Fedora Atomic Desktops Launch Sealed Bootable Container Images for Verified Boot Chain
Breaking: Fedora Atomic Desktops Ship Sealed Bootable Container Images
Fedora Atomic Desktops have released test versions of sealed bootable container images that create a fully verified boot chain from firmware to operating system. The images, available now for testing on x86_64 and aarch64 systems with UEFI Secure Boot, aim to enable default TPM-based passwordless disk unlocking in a secure manner.

“This sealed image approach ensures that every component in the boot process is cryptographically verified, from the bootloader to the kernel and filesystem,” said Timothée Ravier, a contributor to Fedora Atomic Desktops and bootc developer. “It’s a foundational step toward making passwordless disk unlocking both convenient and trustworthy.”

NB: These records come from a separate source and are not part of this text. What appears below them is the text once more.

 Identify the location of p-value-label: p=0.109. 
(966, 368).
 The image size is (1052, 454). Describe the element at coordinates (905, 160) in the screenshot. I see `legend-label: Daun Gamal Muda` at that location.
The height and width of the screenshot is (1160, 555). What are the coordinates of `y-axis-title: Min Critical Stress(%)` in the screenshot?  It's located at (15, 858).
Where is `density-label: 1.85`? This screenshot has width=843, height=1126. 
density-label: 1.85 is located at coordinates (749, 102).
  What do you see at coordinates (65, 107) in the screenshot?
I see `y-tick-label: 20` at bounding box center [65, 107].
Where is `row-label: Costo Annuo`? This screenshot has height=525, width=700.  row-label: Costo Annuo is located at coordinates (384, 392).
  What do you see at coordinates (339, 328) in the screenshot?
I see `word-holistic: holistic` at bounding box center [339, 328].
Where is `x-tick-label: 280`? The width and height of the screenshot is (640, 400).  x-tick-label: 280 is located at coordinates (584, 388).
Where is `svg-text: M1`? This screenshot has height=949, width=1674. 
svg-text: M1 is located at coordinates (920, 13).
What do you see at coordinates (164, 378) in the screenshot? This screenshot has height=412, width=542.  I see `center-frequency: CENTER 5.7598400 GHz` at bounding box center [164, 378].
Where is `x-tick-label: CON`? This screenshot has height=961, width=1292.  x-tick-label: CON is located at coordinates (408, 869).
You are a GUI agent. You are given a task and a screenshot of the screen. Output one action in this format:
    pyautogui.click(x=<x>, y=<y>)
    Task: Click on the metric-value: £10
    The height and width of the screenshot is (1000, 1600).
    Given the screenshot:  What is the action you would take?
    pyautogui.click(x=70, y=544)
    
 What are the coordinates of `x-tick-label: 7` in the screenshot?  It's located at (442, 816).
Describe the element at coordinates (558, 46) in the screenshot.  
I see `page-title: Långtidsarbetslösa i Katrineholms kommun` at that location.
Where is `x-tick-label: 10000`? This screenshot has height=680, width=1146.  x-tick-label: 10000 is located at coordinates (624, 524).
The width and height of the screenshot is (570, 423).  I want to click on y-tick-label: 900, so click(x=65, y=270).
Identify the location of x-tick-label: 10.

The initiative relies on three core components: systemd-boot as the bootloader, a Unified Kernel Image (UKI) that bundles the Linux kernel, initrd, and command line, and a composefs repository with fs-verity enabled, managed by bootc. Both systemd-boot and the UKI are signed for Secure Boot, though the test images use non-official Fedora keys.
Background
Sealed bootable container images differ from standard bootable containers by providing end-to-end verification. Each component—from firmware onward—is measured and signed, creating an immutable trust chain. This is achieved by integrating systemd-boot with a UKI that carries a composed filesystem image (composefs) validated by fs-verity.
The approach builds on prior work presented at FOSDEM 2025, Devconf.cz 2025, and ASG 2025 by Allison, Timothée, Pragyan, Vitaly, and others. It relies on contributions from projects including bootc & bcvk, composefs & composefs-rs, chunkah, podman & buildah, and systemd.
How to Test the Images
Pre-built container and disk images are available via the repository at github.com/travier/fedora-atomic-desktops-sealed. Instructions for building custom sealed images are also provided. Developers and early adopters can download and deploy them on UEFI systems with Secure Boot enabled.

Important warnings: These are test images. The root account has no password set, and SSH is enabled by default for debugging. The signatures use unofficial keys—do not use in production. A list of known issues is maintained in the same repository, and new bugs should be reported there.
What This Means
The immediate benefit is enabling TPM-based passwordless disk unlocking without compromising security. Because the boot chain is fully verified, the TPM can release disk encryption keys only when the firmware, bootloader, kernel, and filesystem all match expected measurements. This removes the need for user passwords during boot while preventing unauthorized access.
Longer term, sealed images pave the way for trusted boot in edge, IoT, and cloud deployments where unattended reboot and remote attestation are critical. The ability to compose a verified system from container layers also simplifies image management and secure updates.
For detailed technical explanations, see the presentations linked in the original announcement or the composefs backend documentation in bootc.
Feedback and contributions are welcomed as the Fedora Atomic Desktop team works toward integrating sealed boot into future stable releases.